**Short task:** Locate every line in the records below that contains the word "date", and copy each of those lines.

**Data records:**
* * * * * * *
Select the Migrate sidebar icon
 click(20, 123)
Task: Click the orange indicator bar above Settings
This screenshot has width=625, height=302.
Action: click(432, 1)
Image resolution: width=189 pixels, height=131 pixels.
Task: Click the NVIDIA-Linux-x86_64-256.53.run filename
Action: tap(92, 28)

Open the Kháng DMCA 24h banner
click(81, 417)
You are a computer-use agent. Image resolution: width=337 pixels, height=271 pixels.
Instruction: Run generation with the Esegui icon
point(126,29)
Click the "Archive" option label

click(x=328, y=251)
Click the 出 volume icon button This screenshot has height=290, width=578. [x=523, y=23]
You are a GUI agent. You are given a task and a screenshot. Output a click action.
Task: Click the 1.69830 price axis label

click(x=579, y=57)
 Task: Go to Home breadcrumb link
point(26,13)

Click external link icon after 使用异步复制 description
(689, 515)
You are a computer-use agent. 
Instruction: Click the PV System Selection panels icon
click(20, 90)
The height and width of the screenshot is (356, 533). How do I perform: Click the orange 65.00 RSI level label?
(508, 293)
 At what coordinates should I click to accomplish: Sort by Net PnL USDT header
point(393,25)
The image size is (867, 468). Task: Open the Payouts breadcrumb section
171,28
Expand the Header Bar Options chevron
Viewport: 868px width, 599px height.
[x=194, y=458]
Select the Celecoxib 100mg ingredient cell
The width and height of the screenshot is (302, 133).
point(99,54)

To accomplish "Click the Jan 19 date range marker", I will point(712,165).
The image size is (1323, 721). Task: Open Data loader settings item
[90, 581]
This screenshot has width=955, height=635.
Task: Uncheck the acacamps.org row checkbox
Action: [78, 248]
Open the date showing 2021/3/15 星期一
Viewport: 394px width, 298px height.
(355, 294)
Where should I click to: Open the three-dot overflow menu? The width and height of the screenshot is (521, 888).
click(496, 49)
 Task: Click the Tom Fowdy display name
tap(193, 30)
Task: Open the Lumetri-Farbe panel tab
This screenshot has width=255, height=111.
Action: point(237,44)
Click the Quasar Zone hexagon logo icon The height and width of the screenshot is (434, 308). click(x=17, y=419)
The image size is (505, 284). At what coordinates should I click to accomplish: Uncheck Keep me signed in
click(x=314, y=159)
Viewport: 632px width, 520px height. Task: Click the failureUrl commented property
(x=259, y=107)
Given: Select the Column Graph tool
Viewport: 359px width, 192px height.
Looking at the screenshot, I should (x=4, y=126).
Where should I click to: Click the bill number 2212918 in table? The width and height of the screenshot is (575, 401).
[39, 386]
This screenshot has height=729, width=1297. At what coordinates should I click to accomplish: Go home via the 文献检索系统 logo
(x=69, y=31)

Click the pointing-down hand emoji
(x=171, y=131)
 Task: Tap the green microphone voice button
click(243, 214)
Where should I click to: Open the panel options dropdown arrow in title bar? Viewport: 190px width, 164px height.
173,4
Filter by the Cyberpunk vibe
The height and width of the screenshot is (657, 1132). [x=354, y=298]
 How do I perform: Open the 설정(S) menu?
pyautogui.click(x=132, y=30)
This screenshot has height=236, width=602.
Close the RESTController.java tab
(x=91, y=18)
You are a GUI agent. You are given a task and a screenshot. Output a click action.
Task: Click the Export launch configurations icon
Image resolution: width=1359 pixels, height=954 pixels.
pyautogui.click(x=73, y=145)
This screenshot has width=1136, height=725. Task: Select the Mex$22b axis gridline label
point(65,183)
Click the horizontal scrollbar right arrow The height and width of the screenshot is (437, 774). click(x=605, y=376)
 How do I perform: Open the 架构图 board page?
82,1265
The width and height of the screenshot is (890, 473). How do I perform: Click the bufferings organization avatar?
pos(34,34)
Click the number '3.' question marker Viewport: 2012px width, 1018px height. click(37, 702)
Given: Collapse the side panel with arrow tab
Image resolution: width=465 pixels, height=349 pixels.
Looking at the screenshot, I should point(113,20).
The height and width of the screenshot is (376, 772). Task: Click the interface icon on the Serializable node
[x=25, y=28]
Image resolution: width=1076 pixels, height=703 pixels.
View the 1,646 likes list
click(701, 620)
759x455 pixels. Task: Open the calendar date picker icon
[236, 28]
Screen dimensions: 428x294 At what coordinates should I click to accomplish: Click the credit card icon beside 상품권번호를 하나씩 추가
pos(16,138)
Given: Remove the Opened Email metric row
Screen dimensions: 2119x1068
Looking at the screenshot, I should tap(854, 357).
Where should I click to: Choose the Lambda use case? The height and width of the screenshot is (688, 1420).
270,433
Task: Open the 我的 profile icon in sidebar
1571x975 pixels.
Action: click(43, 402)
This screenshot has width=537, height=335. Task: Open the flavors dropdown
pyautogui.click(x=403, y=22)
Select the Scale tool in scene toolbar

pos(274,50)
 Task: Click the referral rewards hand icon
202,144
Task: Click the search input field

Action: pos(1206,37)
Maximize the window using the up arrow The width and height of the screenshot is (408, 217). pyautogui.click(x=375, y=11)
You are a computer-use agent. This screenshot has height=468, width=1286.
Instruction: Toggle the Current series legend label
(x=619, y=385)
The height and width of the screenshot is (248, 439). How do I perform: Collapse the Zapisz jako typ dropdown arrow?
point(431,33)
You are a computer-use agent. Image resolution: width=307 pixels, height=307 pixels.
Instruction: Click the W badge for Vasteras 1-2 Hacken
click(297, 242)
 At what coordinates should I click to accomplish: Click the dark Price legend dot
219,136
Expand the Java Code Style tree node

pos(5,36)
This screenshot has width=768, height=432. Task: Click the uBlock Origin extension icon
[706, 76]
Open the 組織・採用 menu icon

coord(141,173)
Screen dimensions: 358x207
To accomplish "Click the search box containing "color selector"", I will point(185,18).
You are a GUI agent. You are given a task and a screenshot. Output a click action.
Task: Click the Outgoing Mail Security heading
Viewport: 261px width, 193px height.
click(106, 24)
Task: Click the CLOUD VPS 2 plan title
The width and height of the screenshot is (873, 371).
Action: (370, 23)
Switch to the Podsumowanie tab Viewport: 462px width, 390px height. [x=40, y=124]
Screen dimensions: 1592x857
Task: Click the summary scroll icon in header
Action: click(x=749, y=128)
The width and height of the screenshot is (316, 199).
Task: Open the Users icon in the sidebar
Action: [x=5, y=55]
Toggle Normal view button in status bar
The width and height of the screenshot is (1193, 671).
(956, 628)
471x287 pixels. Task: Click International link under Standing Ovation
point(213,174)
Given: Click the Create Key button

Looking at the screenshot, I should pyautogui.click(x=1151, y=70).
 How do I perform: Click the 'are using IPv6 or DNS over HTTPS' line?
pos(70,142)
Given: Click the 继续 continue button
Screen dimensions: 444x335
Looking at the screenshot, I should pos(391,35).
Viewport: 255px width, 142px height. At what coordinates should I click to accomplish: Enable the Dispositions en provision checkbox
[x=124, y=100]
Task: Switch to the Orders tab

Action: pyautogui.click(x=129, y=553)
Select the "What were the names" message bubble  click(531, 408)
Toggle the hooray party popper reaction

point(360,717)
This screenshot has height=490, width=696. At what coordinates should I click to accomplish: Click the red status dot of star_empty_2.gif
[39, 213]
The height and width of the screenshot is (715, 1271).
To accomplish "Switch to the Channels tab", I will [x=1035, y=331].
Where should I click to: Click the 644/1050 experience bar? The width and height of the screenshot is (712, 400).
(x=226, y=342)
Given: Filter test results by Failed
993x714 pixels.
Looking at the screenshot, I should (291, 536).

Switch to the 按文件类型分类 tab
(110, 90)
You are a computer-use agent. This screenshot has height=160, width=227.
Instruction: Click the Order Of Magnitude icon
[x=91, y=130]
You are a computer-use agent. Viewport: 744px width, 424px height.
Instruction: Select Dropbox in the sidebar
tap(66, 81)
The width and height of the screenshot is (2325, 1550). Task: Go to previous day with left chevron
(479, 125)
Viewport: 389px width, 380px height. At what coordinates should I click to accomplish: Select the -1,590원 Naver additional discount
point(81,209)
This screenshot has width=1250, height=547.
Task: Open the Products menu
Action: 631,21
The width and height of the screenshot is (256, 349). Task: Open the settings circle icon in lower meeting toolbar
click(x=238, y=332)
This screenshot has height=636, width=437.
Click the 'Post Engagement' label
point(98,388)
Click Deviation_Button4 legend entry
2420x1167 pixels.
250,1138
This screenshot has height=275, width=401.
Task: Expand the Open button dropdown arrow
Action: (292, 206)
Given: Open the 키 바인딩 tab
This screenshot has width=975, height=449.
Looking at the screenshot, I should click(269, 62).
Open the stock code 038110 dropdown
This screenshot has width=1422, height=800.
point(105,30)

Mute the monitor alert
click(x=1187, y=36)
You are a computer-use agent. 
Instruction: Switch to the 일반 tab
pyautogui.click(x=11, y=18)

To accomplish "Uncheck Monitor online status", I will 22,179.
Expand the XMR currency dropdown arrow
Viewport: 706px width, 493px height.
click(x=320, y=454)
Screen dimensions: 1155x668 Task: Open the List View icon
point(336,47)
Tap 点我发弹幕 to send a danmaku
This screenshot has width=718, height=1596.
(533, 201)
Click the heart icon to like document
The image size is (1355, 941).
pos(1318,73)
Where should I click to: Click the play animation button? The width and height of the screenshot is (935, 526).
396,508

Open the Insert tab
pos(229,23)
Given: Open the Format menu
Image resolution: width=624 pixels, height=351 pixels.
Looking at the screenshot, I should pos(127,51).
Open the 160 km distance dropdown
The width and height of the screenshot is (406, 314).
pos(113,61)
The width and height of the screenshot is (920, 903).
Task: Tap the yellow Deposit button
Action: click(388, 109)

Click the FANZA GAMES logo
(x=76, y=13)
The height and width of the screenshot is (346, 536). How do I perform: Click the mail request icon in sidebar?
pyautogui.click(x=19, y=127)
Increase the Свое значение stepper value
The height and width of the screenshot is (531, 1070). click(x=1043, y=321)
* * * * * * *
**Written response:**
To accomplish "Click the Jan 19 date range marker", I will point(712,165).
Open the date showing 2021/3/15 星期一
759x455 pixels. Task: Open the calendar date picker icon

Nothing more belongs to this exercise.